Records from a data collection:
+ + + + + + +

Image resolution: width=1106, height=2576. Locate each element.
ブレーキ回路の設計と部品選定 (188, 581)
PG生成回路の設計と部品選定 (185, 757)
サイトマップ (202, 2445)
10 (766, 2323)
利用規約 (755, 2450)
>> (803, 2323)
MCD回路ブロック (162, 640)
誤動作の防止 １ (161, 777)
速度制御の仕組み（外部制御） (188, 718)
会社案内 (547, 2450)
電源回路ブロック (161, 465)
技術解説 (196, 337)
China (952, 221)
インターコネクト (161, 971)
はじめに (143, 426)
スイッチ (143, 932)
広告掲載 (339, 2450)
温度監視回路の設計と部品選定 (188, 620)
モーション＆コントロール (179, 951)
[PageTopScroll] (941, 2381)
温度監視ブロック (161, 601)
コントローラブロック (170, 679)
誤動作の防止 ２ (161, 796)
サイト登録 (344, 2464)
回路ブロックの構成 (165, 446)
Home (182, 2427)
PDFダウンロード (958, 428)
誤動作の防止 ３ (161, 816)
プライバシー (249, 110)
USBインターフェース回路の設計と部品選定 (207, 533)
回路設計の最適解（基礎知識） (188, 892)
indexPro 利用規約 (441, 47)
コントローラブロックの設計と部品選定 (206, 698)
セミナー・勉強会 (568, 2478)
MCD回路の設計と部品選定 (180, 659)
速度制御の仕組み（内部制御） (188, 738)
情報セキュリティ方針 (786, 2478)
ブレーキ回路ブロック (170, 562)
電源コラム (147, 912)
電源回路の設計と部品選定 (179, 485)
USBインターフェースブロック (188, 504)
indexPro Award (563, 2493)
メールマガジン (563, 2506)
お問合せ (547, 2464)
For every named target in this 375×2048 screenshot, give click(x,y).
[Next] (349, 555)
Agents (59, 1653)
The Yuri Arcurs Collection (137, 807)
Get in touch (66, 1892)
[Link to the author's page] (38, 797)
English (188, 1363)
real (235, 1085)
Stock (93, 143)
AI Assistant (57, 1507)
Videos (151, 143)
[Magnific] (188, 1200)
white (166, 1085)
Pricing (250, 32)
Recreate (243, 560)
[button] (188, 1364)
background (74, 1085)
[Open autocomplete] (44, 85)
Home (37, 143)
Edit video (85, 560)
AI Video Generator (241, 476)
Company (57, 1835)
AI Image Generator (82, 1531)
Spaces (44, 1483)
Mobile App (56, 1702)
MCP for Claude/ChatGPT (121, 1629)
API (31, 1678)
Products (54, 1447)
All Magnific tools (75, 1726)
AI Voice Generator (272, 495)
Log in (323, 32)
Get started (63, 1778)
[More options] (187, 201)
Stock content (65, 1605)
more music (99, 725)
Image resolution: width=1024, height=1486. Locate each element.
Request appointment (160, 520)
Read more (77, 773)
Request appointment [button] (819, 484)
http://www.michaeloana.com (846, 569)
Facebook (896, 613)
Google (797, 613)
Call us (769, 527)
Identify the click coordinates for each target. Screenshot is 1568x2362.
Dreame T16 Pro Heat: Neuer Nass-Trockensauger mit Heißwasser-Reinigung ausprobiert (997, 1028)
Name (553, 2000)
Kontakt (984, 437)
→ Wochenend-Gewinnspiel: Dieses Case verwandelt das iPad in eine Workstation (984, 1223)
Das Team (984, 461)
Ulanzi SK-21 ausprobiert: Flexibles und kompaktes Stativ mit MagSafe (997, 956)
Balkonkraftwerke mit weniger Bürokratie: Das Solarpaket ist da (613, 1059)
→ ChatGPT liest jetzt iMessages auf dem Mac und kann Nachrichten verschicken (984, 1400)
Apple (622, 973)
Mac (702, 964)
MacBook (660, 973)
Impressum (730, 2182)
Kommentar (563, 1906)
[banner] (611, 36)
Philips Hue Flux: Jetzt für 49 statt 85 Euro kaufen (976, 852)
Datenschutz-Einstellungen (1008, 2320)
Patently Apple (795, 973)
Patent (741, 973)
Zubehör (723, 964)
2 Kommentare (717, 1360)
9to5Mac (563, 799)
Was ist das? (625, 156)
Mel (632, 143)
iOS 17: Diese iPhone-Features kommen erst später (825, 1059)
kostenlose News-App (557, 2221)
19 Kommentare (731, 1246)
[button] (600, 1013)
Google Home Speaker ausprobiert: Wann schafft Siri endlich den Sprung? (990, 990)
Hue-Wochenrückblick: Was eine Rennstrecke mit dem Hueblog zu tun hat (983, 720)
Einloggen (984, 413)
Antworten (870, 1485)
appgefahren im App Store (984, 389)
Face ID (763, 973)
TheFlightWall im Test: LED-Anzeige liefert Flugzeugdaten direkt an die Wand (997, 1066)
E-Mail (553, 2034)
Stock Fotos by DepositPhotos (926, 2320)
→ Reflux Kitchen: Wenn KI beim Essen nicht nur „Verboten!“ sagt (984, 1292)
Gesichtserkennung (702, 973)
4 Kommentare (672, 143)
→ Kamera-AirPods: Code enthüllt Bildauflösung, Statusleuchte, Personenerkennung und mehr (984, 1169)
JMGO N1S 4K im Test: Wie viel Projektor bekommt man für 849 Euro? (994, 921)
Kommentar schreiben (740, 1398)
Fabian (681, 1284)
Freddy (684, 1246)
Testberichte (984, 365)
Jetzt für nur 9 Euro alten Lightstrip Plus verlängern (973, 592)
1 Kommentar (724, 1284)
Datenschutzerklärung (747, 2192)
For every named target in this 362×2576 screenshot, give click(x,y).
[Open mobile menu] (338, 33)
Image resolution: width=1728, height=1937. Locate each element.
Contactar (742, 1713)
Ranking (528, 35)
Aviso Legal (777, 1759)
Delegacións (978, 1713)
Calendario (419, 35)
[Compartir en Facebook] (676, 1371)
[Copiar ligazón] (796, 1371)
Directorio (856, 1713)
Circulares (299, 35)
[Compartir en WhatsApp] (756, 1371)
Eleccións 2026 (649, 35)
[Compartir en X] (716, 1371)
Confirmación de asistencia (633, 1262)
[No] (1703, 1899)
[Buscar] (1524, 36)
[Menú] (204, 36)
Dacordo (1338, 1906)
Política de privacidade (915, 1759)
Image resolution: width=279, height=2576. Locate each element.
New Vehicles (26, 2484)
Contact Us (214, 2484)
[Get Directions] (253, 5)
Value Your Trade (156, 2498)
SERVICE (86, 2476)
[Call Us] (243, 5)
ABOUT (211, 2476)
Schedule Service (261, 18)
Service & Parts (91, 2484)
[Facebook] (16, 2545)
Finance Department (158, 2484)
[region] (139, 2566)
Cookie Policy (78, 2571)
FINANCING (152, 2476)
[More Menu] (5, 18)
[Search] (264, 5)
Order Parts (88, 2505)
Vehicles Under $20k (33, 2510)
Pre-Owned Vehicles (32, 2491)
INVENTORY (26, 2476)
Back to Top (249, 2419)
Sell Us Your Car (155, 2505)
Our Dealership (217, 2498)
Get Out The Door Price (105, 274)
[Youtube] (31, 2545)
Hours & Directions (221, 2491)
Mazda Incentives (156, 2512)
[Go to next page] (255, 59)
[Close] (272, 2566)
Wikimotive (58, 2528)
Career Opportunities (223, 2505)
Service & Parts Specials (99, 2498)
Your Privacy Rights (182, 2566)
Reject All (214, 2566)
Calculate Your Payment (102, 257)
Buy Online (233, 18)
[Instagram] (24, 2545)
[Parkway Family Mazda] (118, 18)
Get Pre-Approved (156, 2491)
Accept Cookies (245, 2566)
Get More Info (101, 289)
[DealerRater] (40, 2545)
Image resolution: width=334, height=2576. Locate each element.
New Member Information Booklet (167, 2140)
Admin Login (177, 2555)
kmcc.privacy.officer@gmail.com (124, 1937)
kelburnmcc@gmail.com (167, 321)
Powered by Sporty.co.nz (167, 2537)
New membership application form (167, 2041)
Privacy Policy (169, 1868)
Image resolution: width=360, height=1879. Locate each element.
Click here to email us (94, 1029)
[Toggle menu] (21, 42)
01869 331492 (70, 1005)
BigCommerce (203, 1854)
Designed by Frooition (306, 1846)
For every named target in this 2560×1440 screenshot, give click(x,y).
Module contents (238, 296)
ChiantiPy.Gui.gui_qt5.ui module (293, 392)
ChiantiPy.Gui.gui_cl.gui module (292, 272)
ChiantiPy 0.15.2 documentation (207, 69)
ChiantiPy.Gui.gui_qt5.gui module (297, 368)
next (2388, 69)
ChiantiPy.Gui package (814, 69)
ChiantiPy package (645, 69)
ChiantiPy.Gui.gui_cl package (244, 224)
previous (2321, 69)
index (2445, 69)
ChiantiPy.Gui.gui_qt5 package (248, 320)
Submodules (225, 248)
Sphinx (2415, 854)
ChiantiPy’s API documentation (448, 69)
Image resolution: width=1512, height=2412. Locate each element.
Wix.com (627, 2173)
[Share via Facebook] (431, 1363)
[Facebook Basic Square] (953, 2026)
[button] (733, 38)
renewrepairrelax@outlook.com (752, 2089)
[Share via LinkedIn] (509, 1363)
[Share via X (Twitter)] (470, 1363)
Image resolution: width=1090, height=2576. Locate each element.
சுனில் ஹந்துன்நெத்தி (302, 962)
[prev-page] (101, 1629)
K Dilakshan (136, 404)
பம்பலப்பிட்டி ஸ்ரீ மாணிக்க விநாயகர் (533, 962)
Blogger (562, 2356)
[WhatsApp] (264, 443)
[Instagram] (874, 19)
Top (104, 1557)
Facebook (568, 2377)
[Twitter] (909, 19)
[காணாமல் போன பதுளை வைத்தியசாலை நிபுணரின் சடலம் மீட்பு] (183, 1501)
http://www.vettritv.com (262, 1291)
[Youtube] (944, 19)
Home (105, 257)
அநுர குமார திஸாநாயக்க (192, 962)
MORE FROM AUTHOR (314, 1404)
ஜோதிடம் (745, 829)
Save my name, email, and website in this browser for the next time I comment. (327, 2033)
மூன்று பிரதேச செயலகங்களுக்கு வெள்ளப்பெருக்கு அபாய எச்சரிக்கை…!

+ + + + + + +

## What the task asks:
Copy the lines above exactly, beginning at the line that has "Ulanzi SK-21 ausprobiert: Flexibles" and stopping after the line that has "iOS 17: Diese", and omit the rest.

## Task response:
Ulanzi SK-21 ausprobiert: Flexibles und kompaktes Stativ mit MagSafe (997, 956)
Balkonkraftwerke mit weniger Bürokratie: Das Solarpaket ist da (613, 1059)
→ ChatGPT liest jetzt iMessages auf dem Mac und kann Nachrichten verschicken (984, 1400)
Apple (622, 973)
Mac (702, 964)
MacBook (660, 973)
Impressum (730, 2182)
Kommentar (563, 1906)
[banner] (611, 36)
Philips Hue Flux: Jetzt für 49 statt 85 Euro kaufen (976, 852)
Datenschutz-Einstellungen (1008, 2320)
Patently Apple (795, 973)
Patent (741, 973)
Zubehör (723, 964)
2 Kommentare (717, 1360)
9to5Mac (563, 799)
Was ist das? (625, 156)
Mel (632, 143)
iOS 17: Diese iPhone-Features kommen erst später (825, 1059)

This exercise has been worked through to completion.